Art Museums in Our Smaller Cities

BY ROBERT W. DE FOREST,

Vice-President and Secretary, Metropolitan Museum of Art;
President, American Federation of Arts.

Address at Third Annual Convention of The American Federation of Arts, Washington, D. C., May 9, 1912.

Some five years ago I received a letter from Mr. Andrew Carnegie which, as I recall, read somewhat as follows:

"DEAR MR. DE FOREST:

"I offer a prize for a suggestion of the best philanthropic use to which I can put the sum of $5,000,000-something definite and useful. Will you compete? I am sending a similar letter to several other friends."

I ought to say, parenthetically, that I made several suggestions to Mr. Carnegie for the use of that $5,000,000, that none of my suggestions, so far as I know, have ever been carried out, and that I did not receive the prize. I know, however, that my efforts in Mr. Carnegie's behalf, and in behalf of that $5,000,000, were appreciated, because I had a very kind acknowledgment of my letter from him, and I have no doubt that somebody else proposed something which seemed to Mr. Carnegie more useful or more in line with his inclinations.

One of my suggestions related to the establishment of small art museums, and here it is just as I wrote it to Mr. Carnegie:

"Small art galleries, distinctly intended to remain small art galleries and to perform an educational rather than an æsthetic function in our smaller cities in which the establishment of large art galleries is unlikely and possibly unnecessary. The donor's contribution might be an appropriate building, the cost of which might run anywhere from fifty to one hundred thousand dollars, and an art collection, largely of reproductions and photographs, to cost, say, fifty thousand dollars. The land might be included in the gift or might be exacted as a condition of the gift.

Stored rows →
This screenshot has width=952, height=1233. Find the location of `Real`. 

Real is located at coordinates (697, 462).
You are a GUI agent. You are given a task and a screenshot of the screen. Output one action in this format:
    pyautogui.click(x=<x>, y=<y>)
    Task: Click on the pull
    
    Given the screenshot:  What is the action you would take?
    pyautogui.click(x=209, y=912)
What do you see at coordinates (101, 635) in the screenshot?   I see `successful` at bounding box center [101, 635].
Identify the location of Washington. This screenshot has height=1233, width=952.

Description of the task →
Can you transcribe the address on art museums in smaller cities, starting with "Art Museums in" and going on through "Federation of Arts."?

Answer to the exercise →
Art Museums in Our Smaller Cities

BY ROBERT W. DE FOREST,

Vice-President and Secretary, Metropolitan Museum of Art;
President, American Federation of Arts.